### Goal of the exercise
Swap "characteristics" for "specifications" in the lines from the start of the records through the line containing "click(323, 379)", and write those lines out again with everything else unchanged. Leave the pictures out of your answer.

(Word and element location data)
◇ ◇ ◇

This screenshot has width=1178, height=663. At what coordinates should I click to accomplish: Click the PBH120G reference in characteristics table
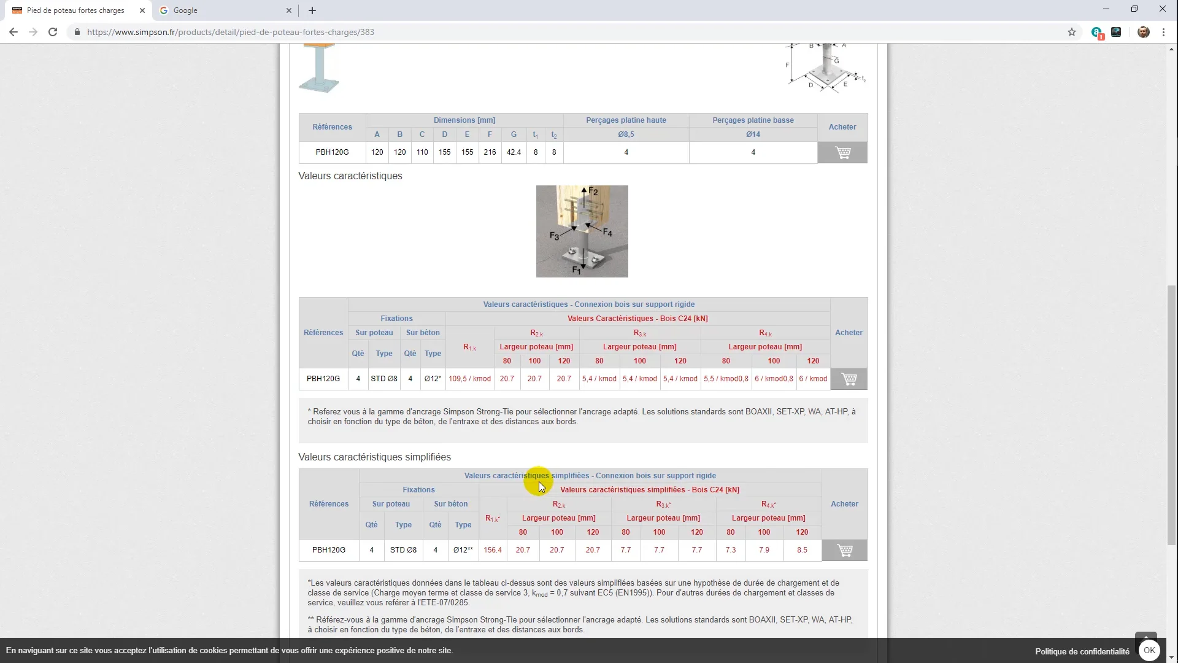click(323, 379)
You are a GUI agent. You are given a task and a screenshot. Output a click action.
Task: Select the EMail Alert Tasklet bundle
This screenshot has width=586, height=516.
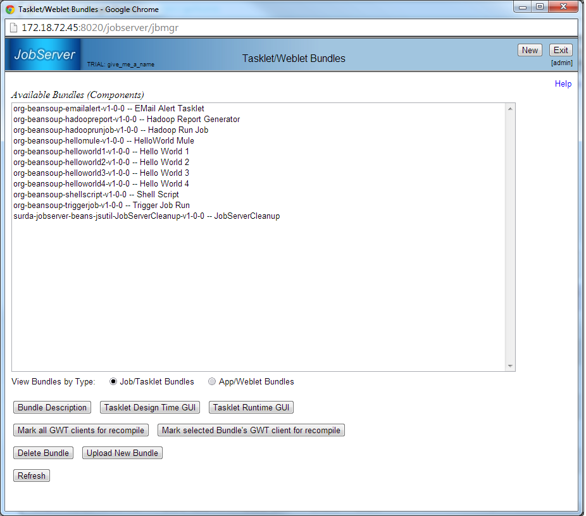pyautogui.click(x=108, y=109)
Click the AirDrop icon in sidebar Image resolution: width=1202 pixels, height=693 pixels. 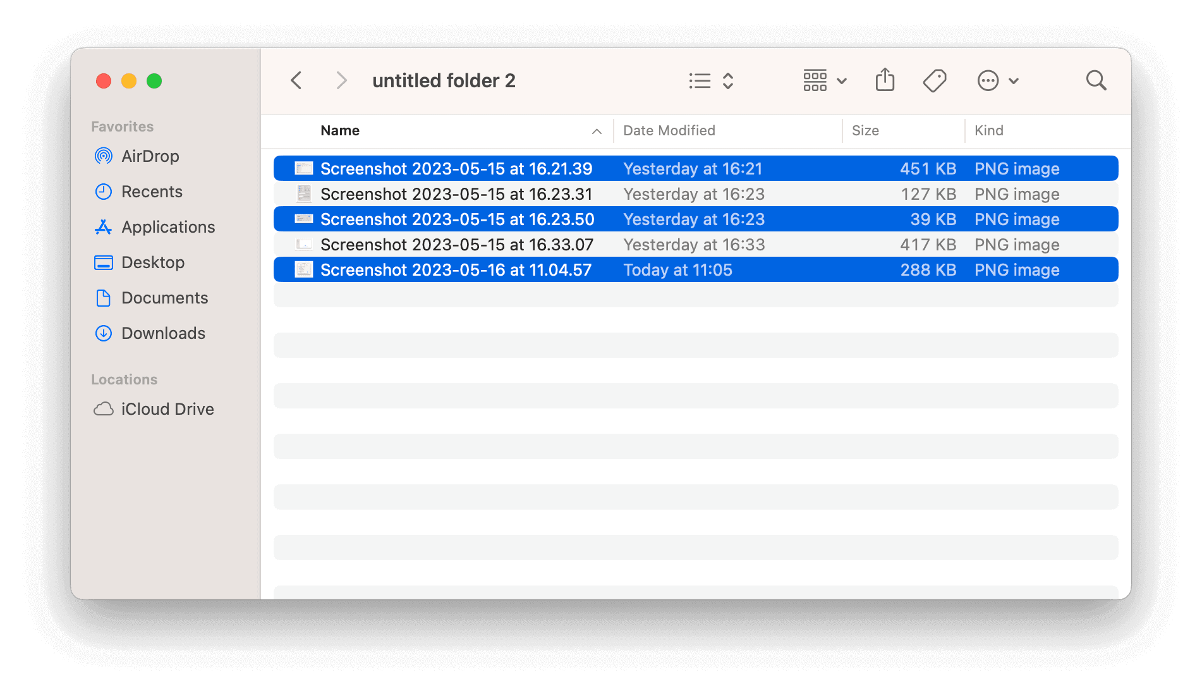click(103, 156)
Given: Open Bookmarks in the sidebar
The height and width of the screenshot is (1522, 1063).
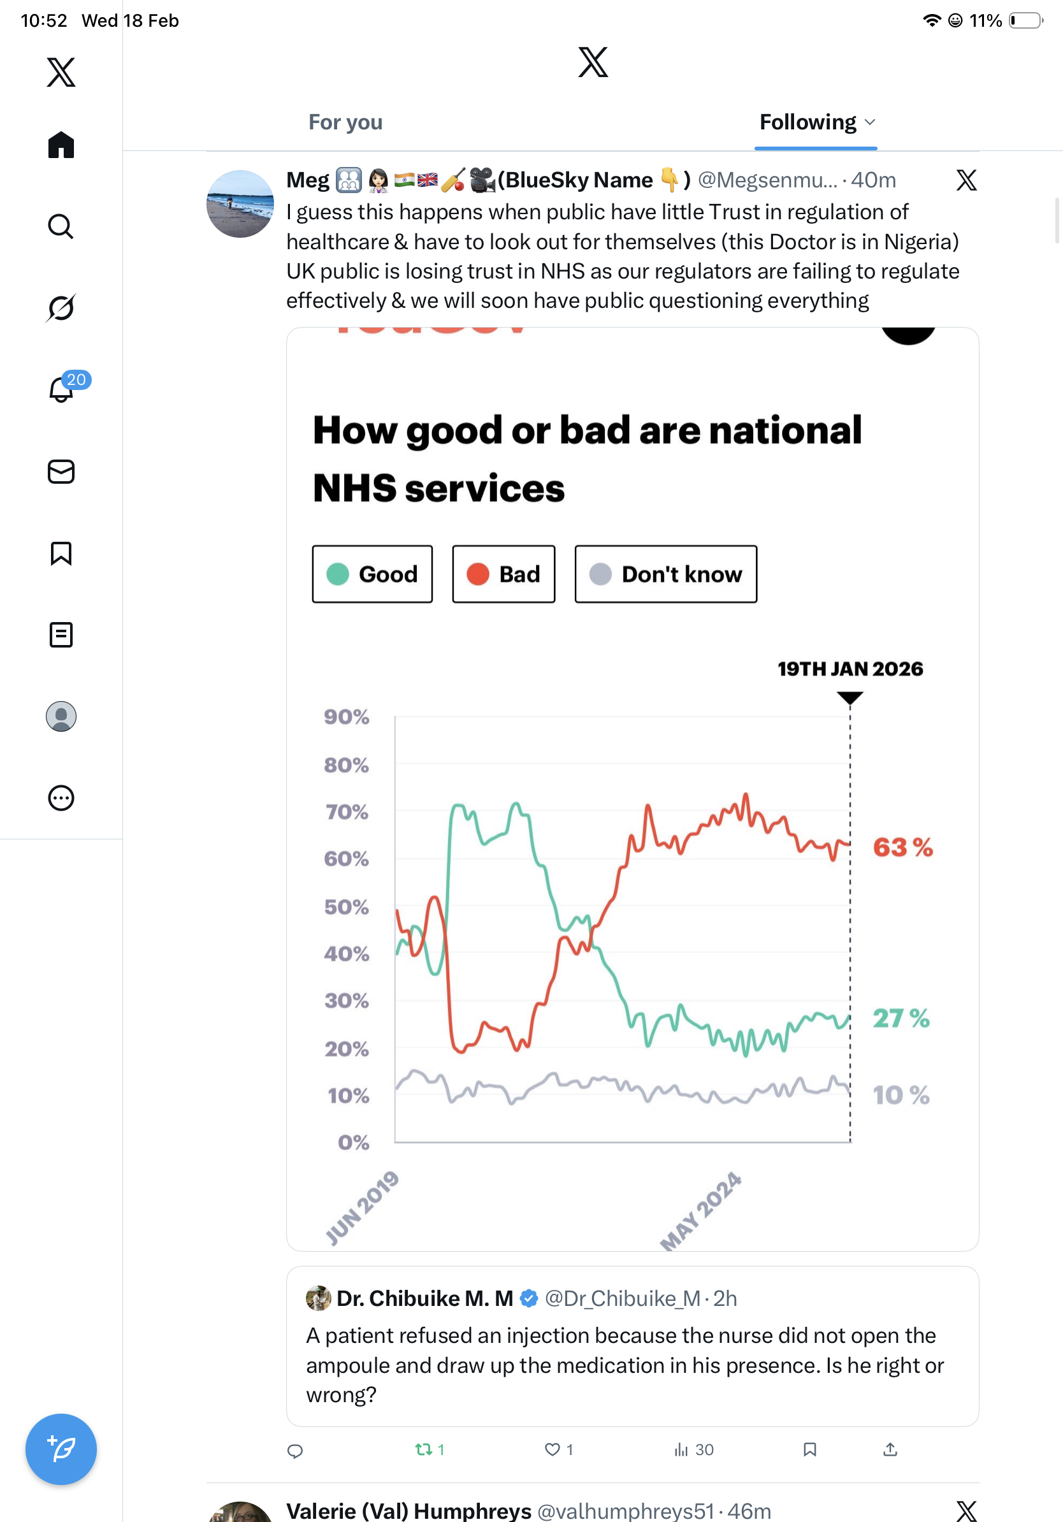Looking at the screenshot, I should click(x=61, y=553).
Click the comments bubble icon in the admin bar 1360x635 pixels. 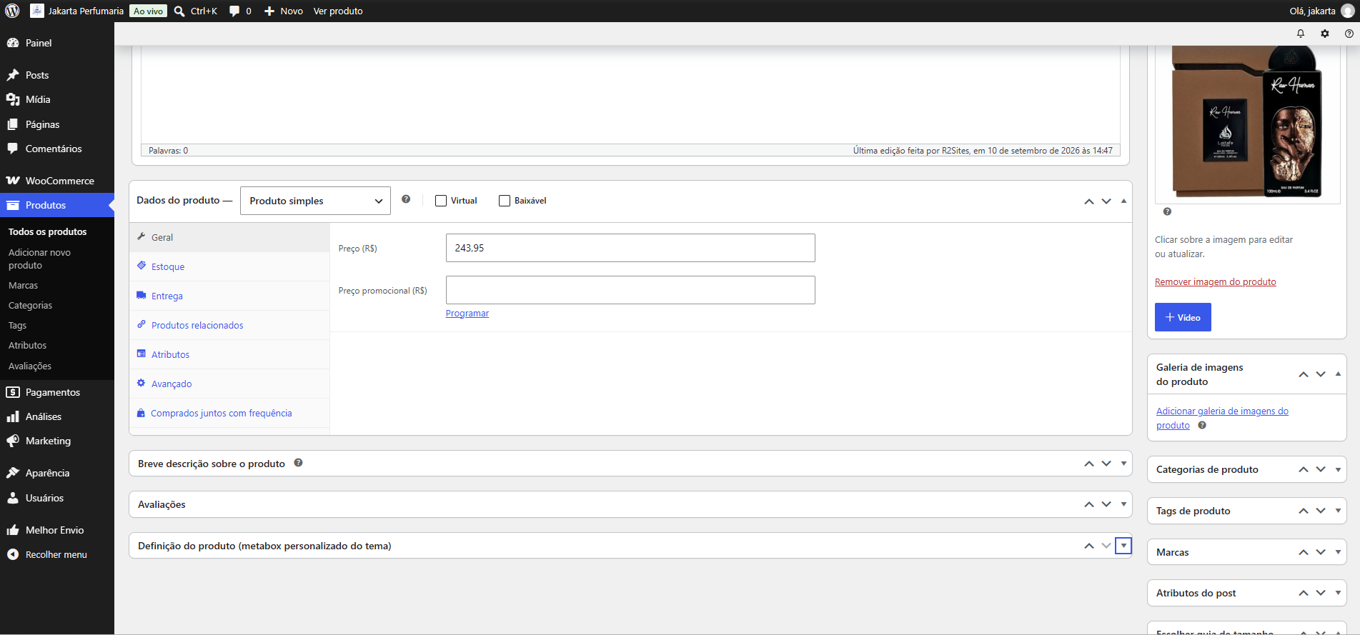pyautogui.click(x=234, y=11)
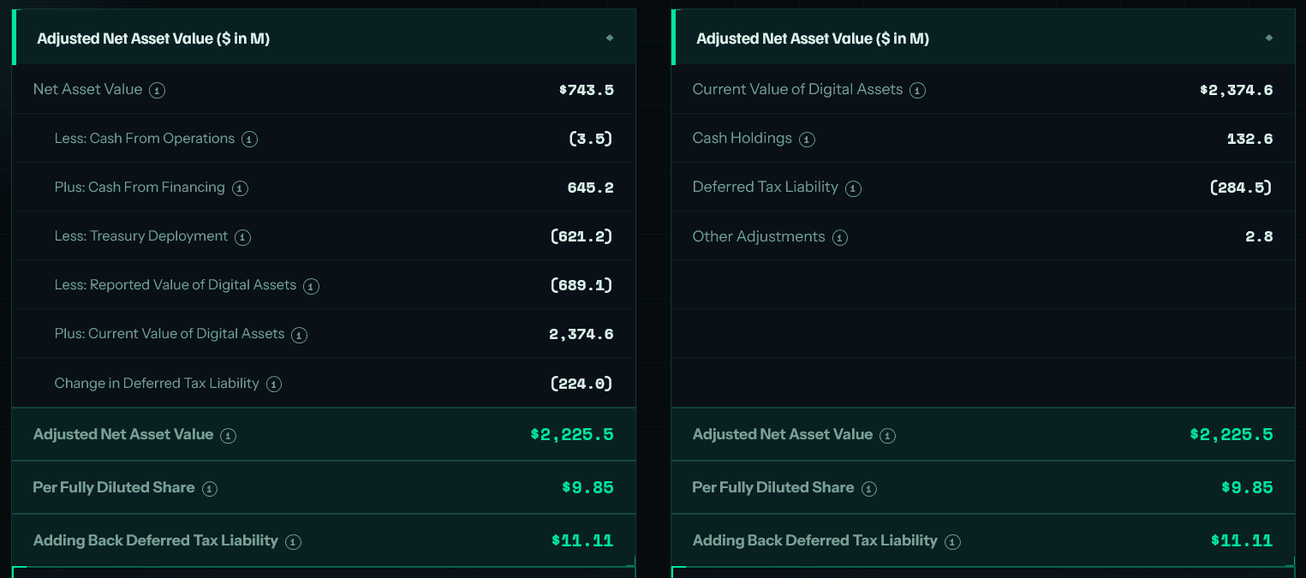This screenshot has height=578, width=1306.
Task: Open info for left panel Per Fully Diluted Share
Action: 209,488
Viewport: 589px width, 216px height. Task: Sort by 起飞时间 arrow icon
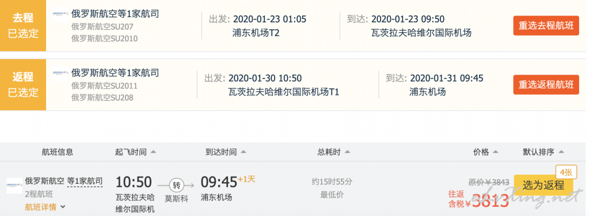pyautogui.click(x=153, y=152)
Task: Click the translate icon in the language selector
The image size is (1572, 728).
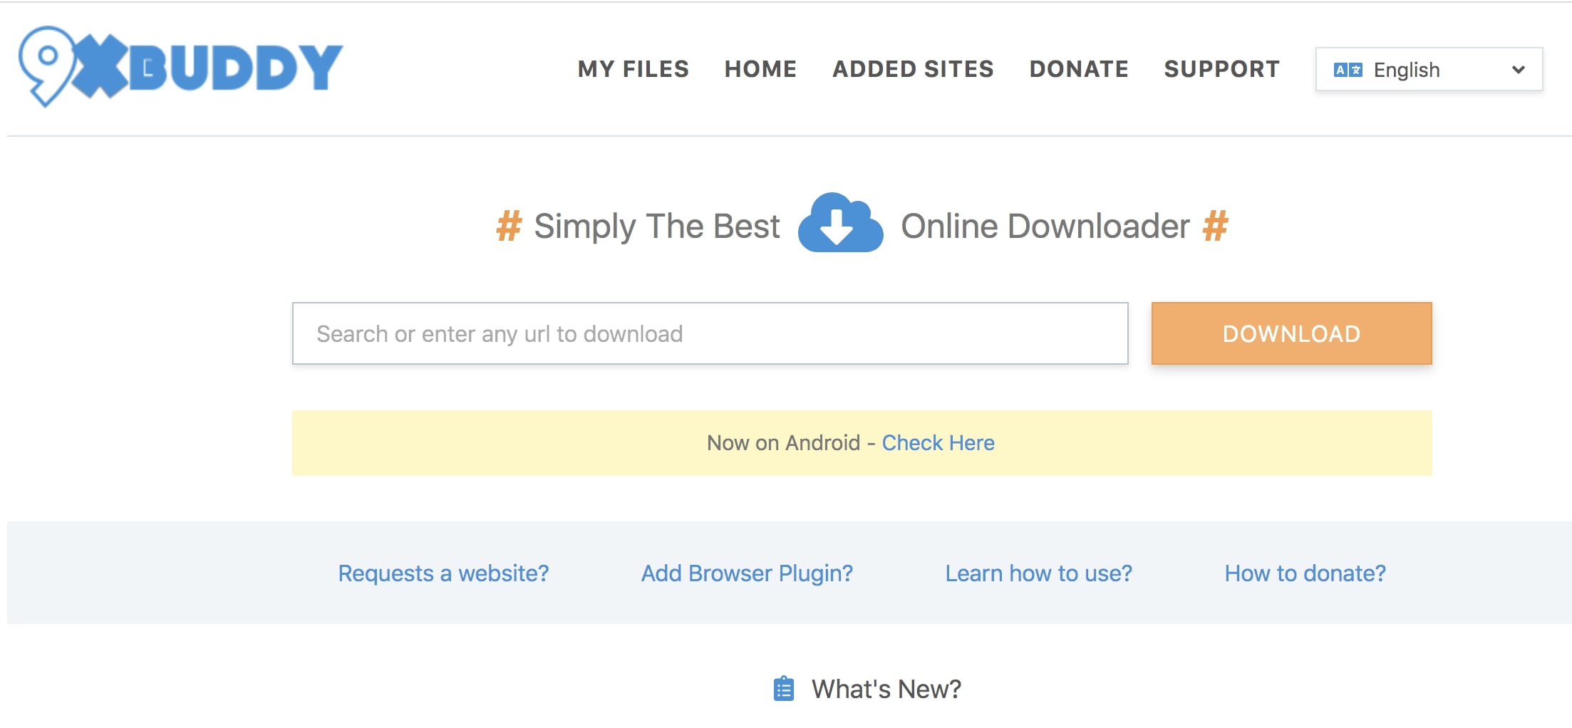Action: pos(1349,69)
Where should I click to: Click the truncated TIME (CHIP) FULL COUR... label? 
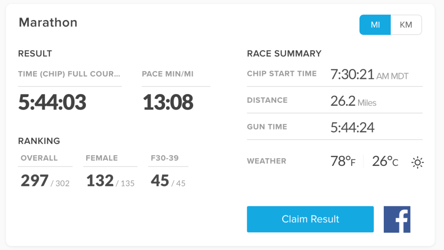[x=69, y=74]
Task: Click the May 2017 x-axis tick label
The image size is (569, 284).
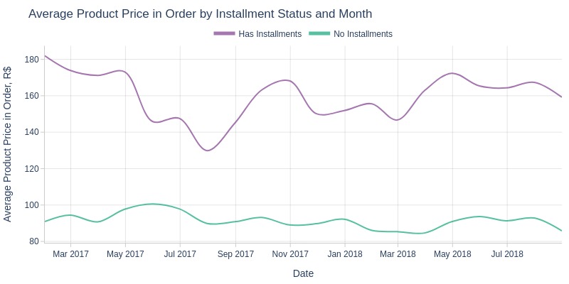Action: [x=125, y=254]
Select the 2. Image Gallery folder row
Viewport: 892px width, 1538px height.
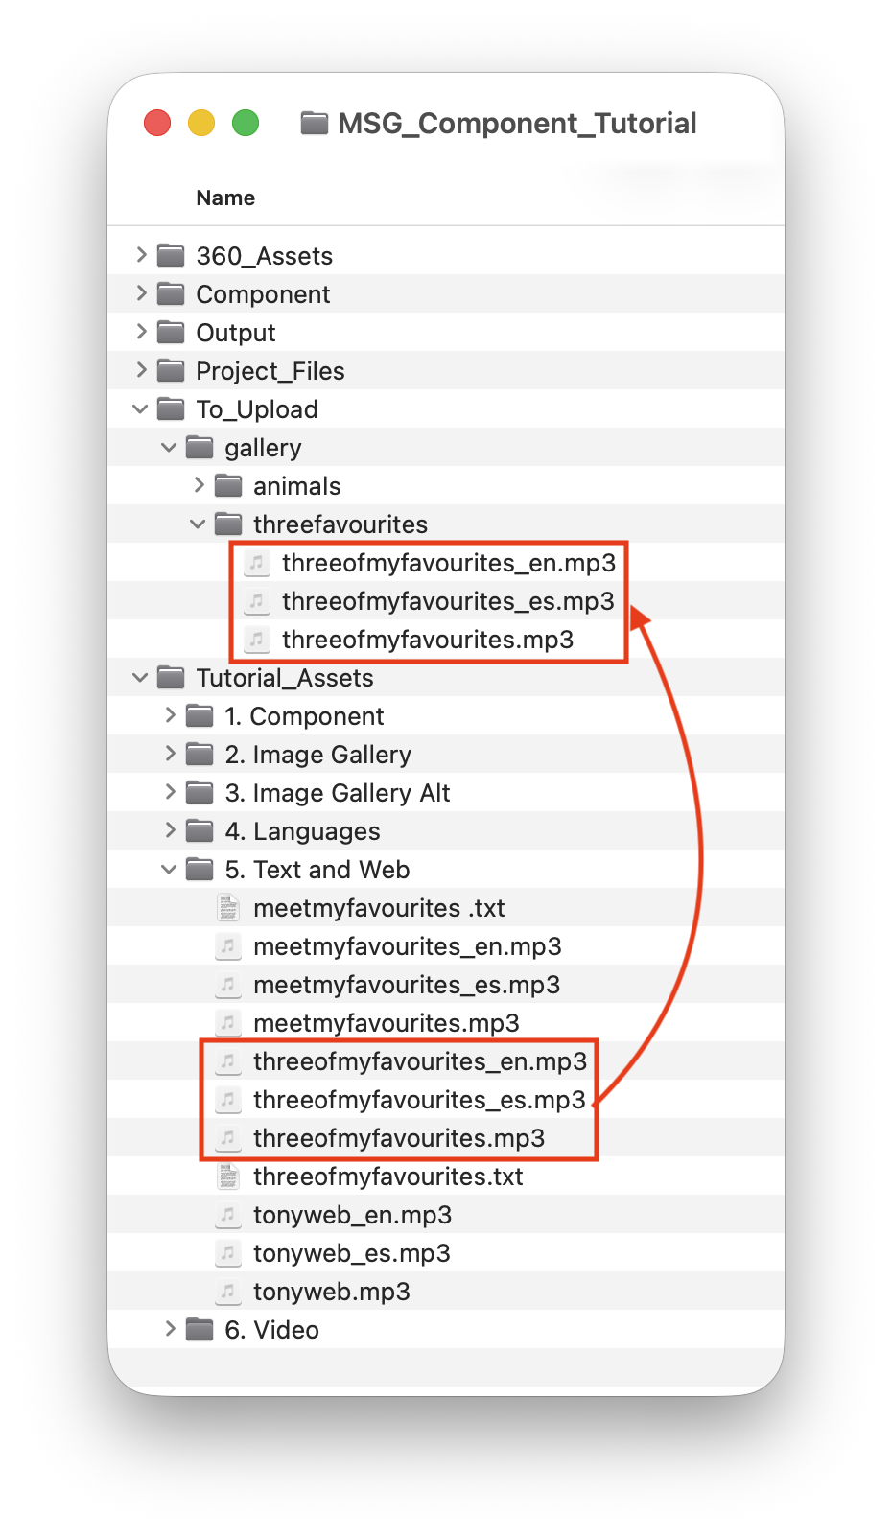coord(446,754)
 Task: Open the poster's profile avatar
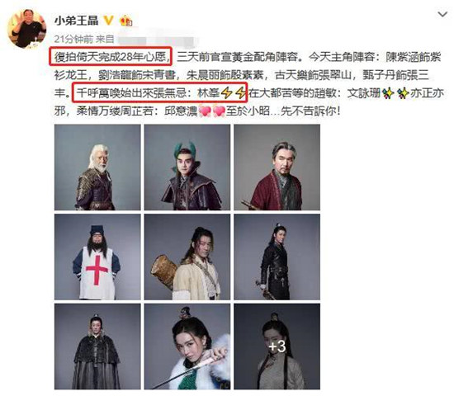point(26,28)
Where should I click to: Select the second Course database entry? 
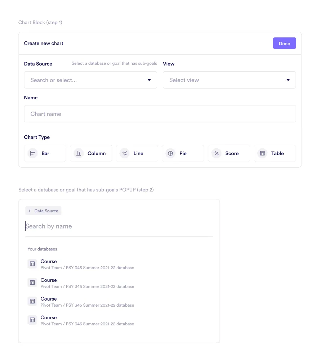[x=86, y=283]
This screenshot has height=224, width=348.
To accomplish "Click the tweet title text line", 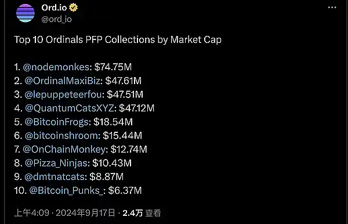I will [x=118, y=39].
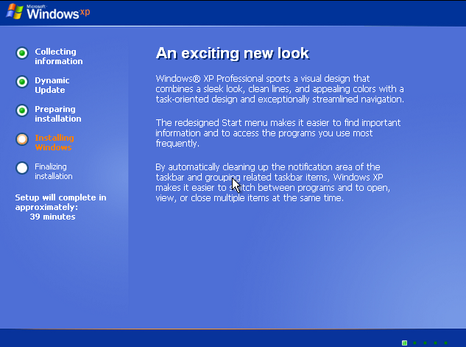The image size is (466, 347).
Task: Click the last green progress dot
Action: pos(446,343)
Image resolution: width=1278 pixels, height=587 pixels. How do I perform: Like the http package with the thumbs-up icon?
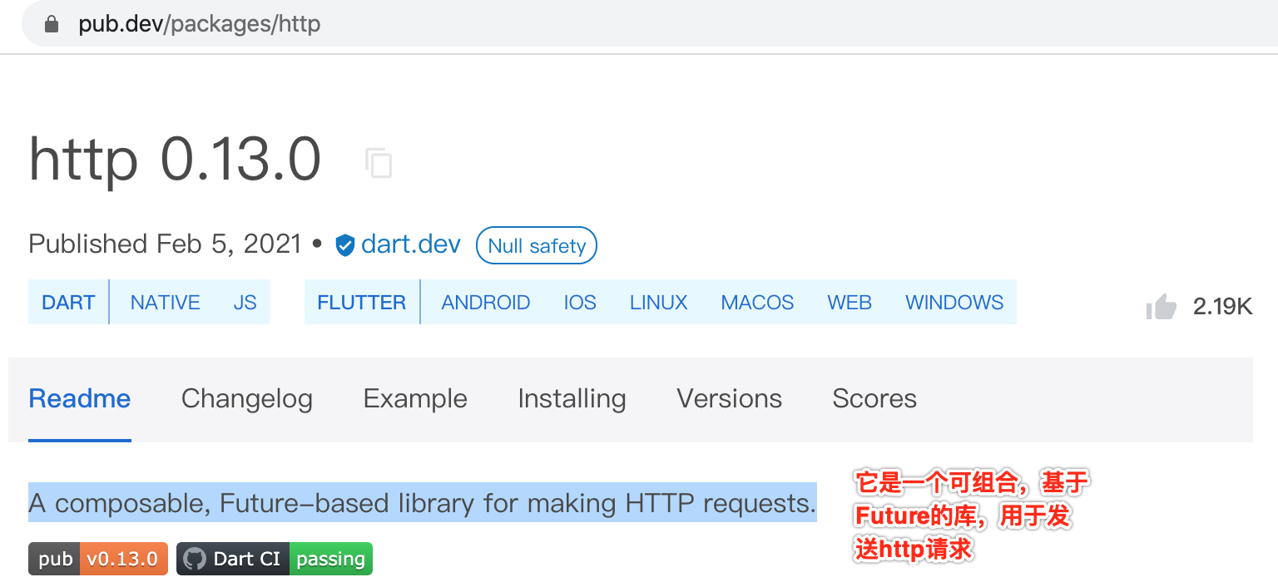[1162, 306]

◇ ◇ ◇

### Expected answer
This screenshot has width=1178, height=663. At what coordinates should I click to accomplish: Click the PBH120G reference in specifications table
click(323, 379)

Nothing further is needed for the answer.